**Word and element location data:**
+-------+

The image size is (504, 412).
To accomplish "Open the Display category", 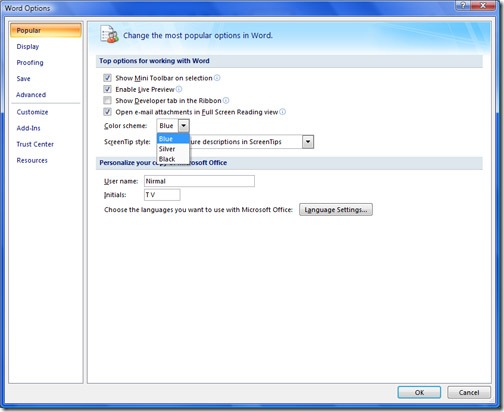I will pyautogui.click(x=28, y=47).
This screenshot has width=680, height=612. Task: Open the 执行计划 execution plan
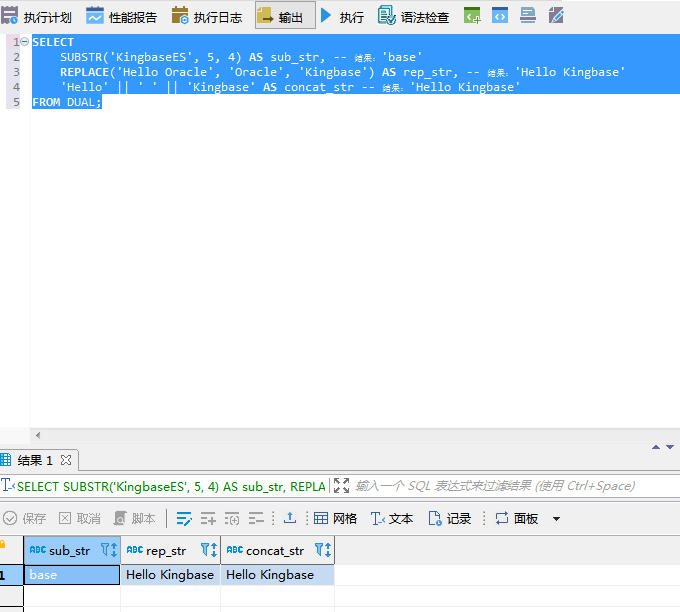[37, 17]
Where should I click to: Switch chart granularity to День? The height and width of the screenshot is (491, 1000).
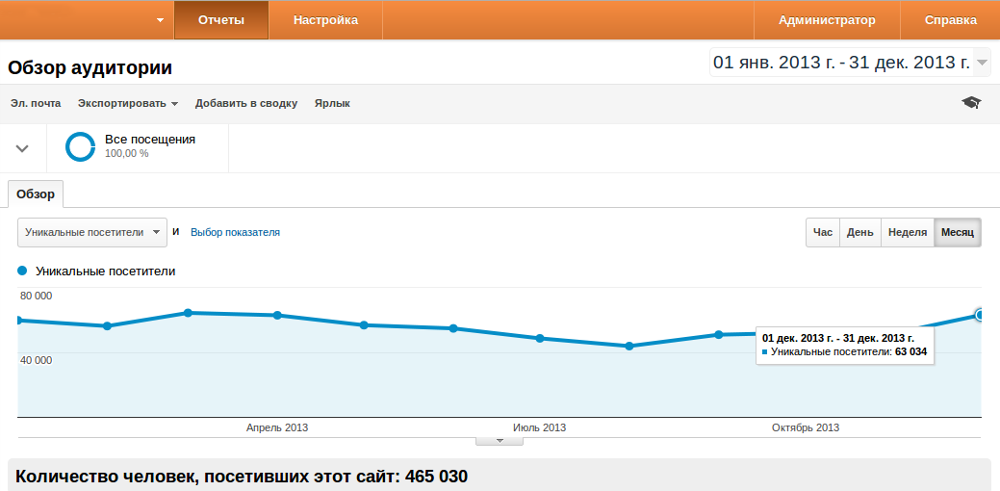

+-------+

Pull out each line of the records that contains the string "width". Case counts.

**Answer for the task:**
This screenshot has width=680, height=612. Task: Open the 执行计划 execution plan
Where should I click to: Switch chart granularity to День? The height and width of the screenshot is (491, 1000).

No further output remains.